The NIU campus. The university’s latest debt will finance energy efficiency projects affecting roughly half of campus buildings.
Northern Illinois University
Northern Illinois University will issue $62 million of Series 2024 certificates of participation to finance energy-saving projects affecting roughly 50 buildings, or half of all campus infrastructure.
It does so after Moody’s Rankings on Oct. 28 revised the general public university’s outlook to negative from stable and rated the Series 2024 COPs below investment-grade at Ba1.
The lead manager on the deal is Piper Sandler. Co-managers are Backstrom, McCarley, Berry & Co. and Estrada Hinojosa.
The university had $257 million of debt outstanding as of June 30, 2023, and Moody’s said NIU’s plan to tackle more debt amid weakening operating performance “will further strain the university’s leverage profile.”
“The university currently has minimal cushion to soak up the brand new debt service if challenges arise,” Moody’s said in its rating motion, noting that weaker-than-expected financial leads to fiscal 2023 were followed by significantly weakened operating performance in fiscal 2024.
“We assess historical operating results against budgets, against projections and that form of thing,” said Michael Osborn, vp and senior credit officer for public finance at Moody’s. “We expected barely higher results than what were reported … and that resulted in an elevated use of their money.”
Osborn said compensation accounted for nearly all of the expense pressures facing the university and was the first driver of expense growth.
“And what you haven’t got is offsetting revenue growth — the expansion in student charges, the expansion in state appropriations,” he said.
But Moody’s noted the state — which it rates A3 with a positive outlook — has a strengthening credit profile, and the university’s expanded enrollment and financial aid opportunities have led to more enrollment stability.

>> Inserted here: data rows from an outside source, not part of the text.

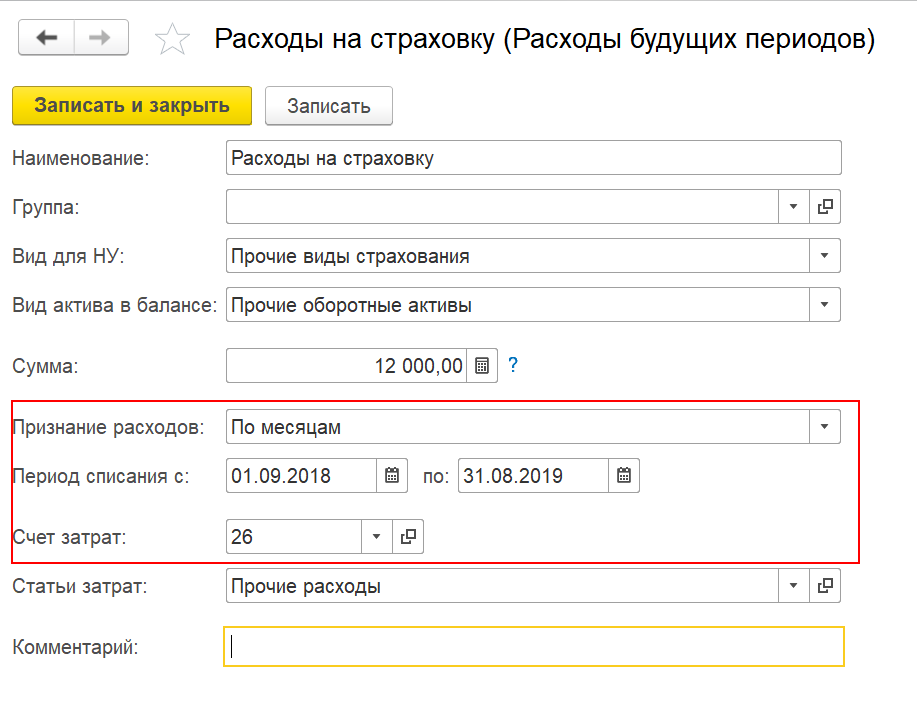This screenshot has width=917, height=708.
Task: Expand the Статьи затрат dropdown arrow
Action: coord(794,586)
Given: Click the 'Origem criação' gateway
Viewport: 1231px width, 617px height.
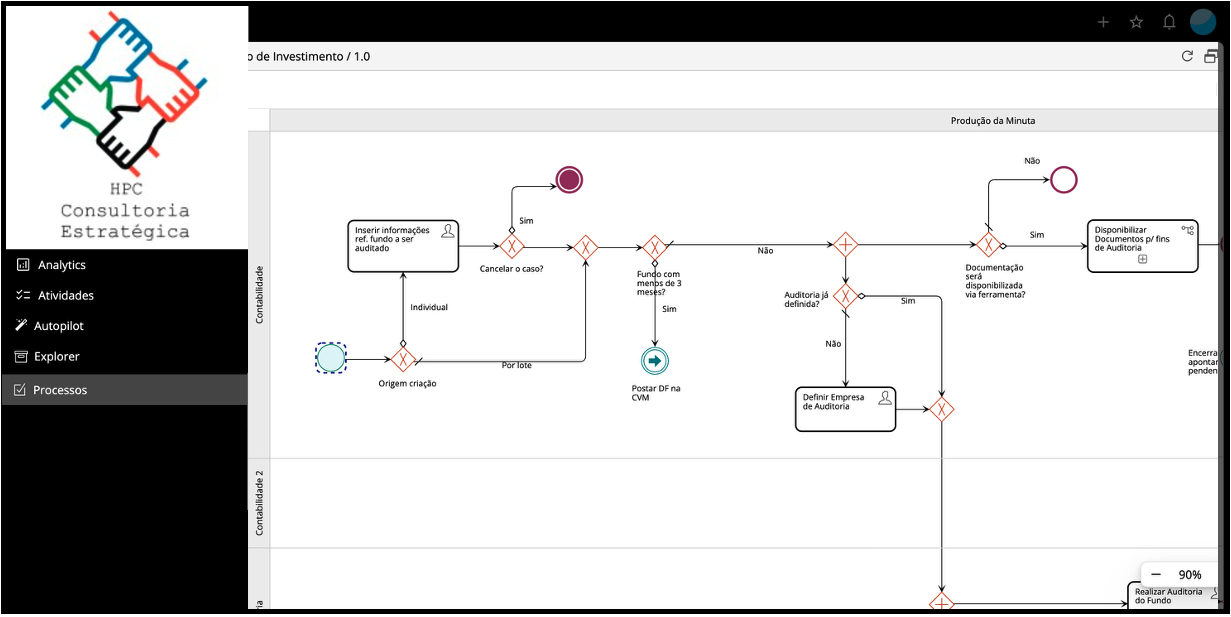Looking at the screenshot, I should (x=405, y=357).
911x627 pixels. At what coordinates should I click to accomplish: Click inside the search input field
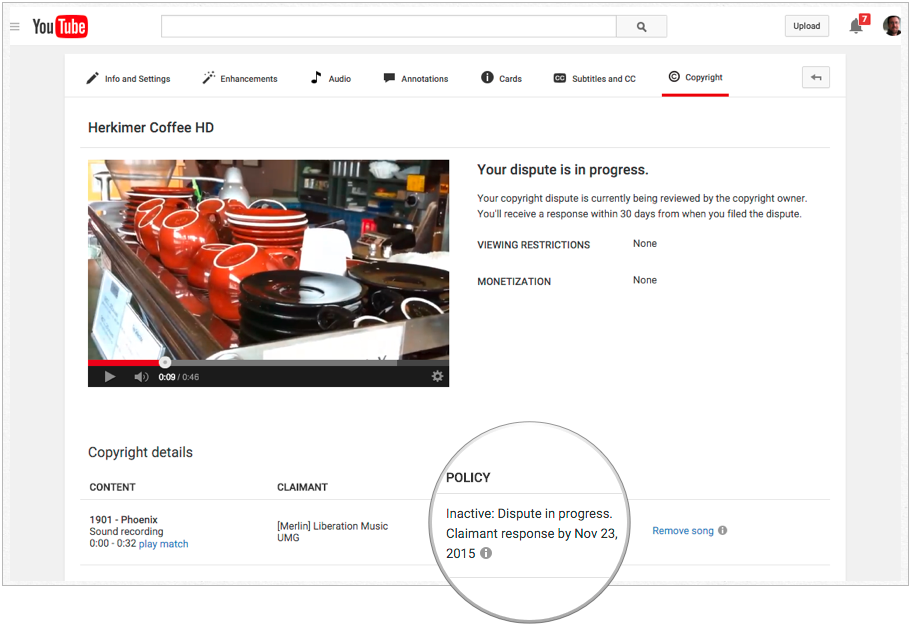pyautogui.click(x=390, y=25)
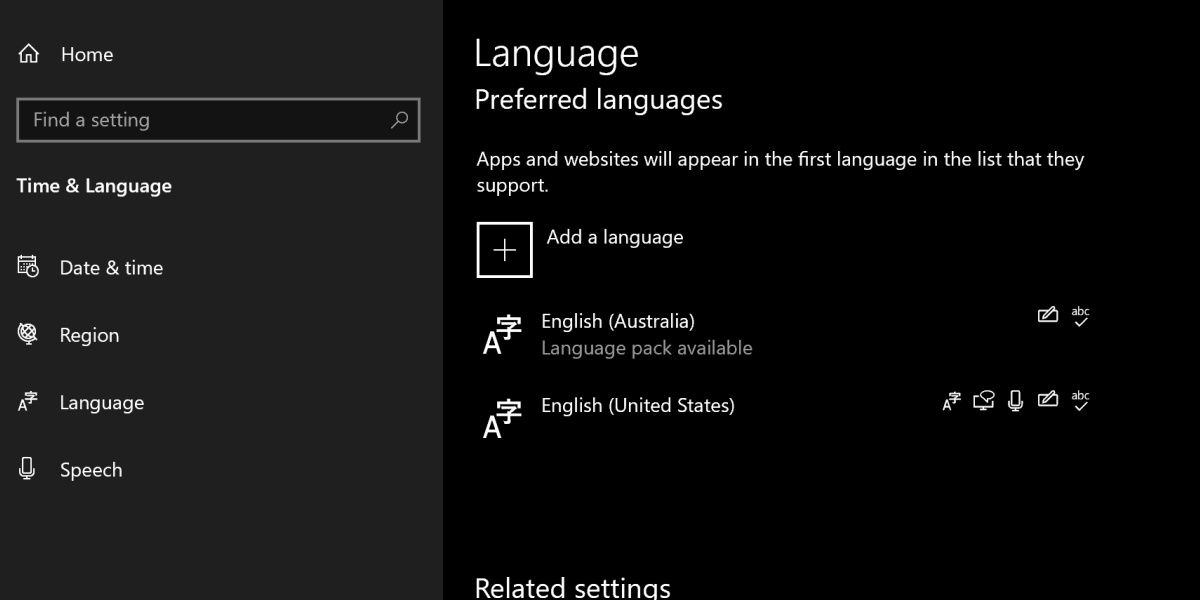
Task: Select the English (Australia) language entry
Action: pyautogui.click(x=618, y=321)

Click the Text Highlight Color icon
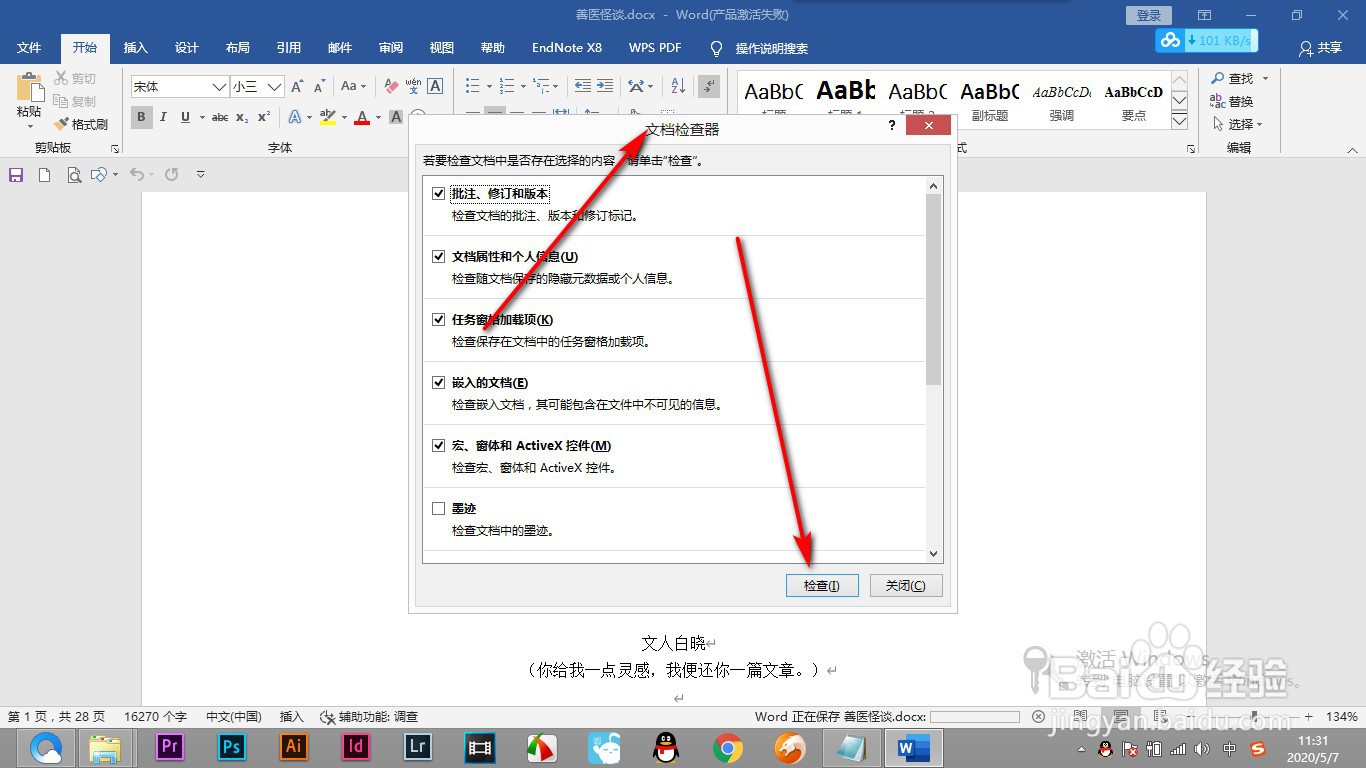327,118
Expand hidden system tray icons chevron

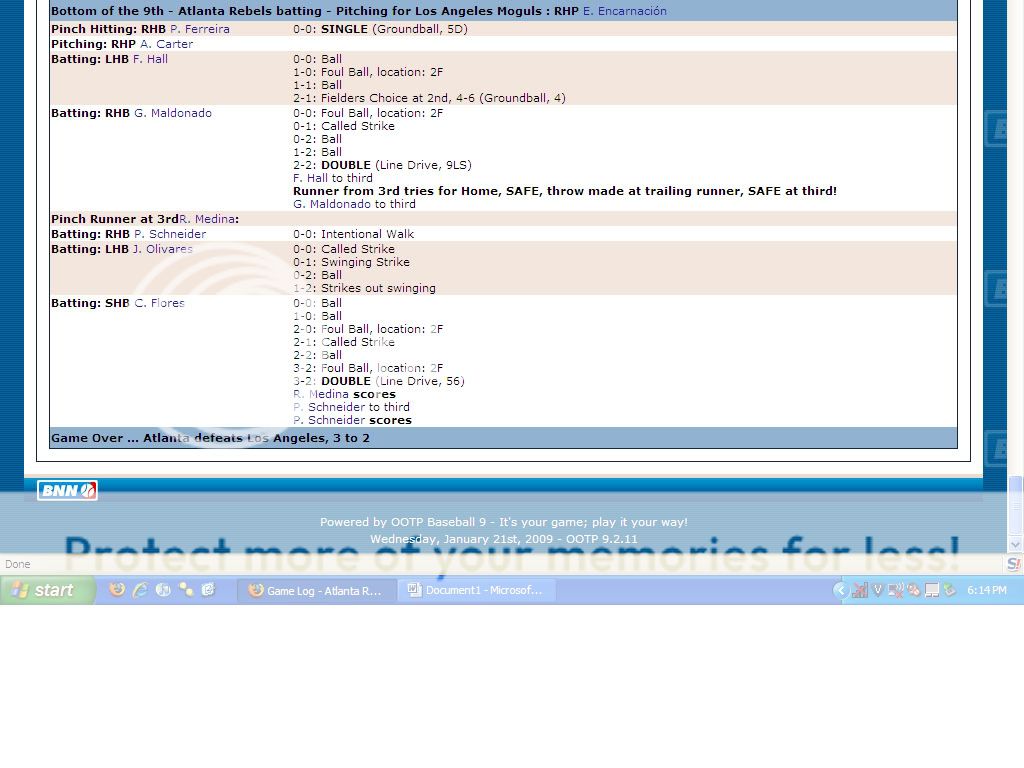[x=841, y=590]
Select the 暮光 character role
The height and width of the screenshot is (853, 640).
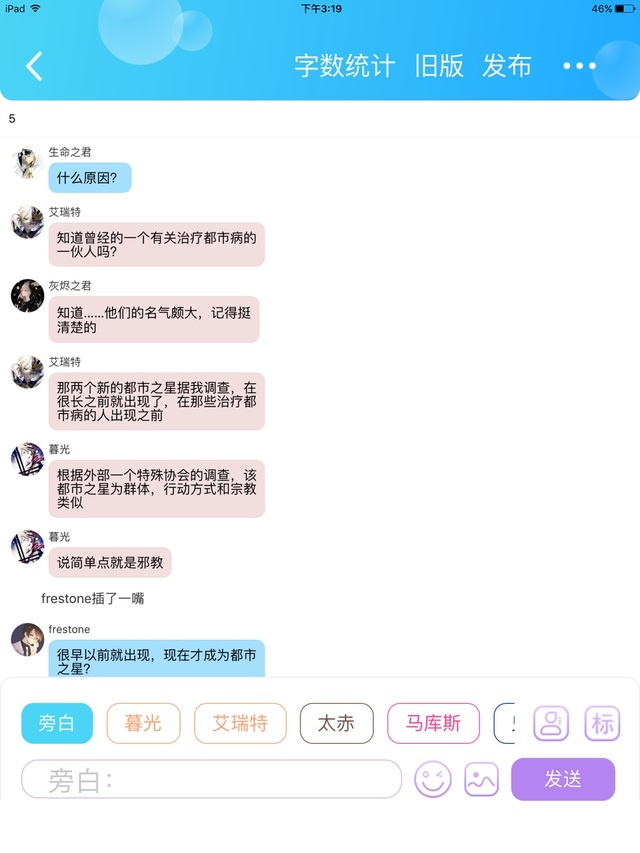[x=143, y=723]
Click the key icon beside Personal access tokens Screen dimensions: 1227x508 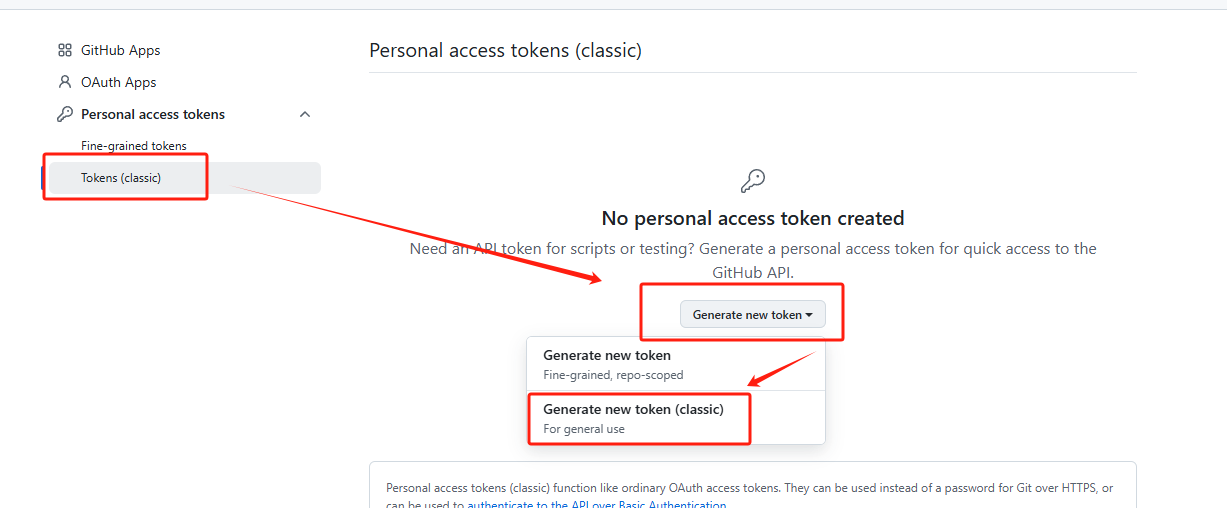[x=65, y=114]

“There’s some traction on the enrollment side,” said Osborn, pointing to full-time equivalent stability, greater credit-hour production and prospects for revenue growth.
NIU Chief Financial Officer George Middlemist stressed the outlook revision from Moody’s wasn’t based on NIU’s enrollment trends or the structure of the project itself.
“It was really based on concern about our reduction over time in liquidity,” he said. “We share this concern. We have been taking pretty significant steps. … We’re within the strategy of attending to a balanced budget and expect that [process] to proceed.”
The university’s projected deficit for fiscal 2025 is half of the previous yr’s, he said, with the actual deficit in 2024 at just over $30 million.
“We plan on having a balanced budget by 2026, which is able to allow us to accumulate our money surpluses,” he said, adding the university has a “real robust” strategic enrollment plan and is leveraging scholarships strategically whilst it right-sizes its expenses — potentially shrinking its footprint through shared offices, for instance.
“We did have a number of conversations with Moody’s and in addition with the bond insurer, Construct America Mutual, and BAM did find the plan to be credible, they were willing to insure the bonds,” Middlemist said. The COPs will carry BAM’s GreenStar designation.
The debt was essential to handle the university’s aging, energy inefficient infrastructure, he said.
NIU identified 50 buildings that would stand to shrink their carbon footprints, and the university “targeted the buildings that will have probably the most impact, each on conservation and energy savings,” Middlemist said. “The savings must be equal to or greater than the debt payments.”
The college can track the energy savings and compare them to projections, he added. “The [energy] contractor has guaranteed those savings.”
Moody’s said the guaranteed savings contract and other anticipated savings should offset debt service.
Osborn noted, within the near term, Moody’s will keep watch over NIU’s performance.
“We shall be in search of strengthening of operating performance, fiscal alignment,” he said. “They’ve a pair years before the energy project is placed on line, so there’s time to make improvements where they will, whether that is on the revenue side or the expense side.”
Osborn clarified that short-term debt service should not be a difficulty because the interest is being capitalized, so it won’t develop into a cash-flow item for one more couple of years.
Under Gov. JB Pritzker, the state has been supportive of upper education funding in the previous couple of years, Osborn said. And Middlemist said the state legislature is currently considering a funding bill that will change the formula for higher education funding.
“NIU would profit from that change,” he said.
The university also just received the most important donation in its history, a $40 million gift from the Baustert Family Foundation for a health technology center, he noted.
“We’re navigating similar waters to the remainder of upper education,” Middlemist said. “We’ve latest fiscal realities. … There are a number of things that we are able to do as a society to assist advance lives, and better education is a component of the toolkit.”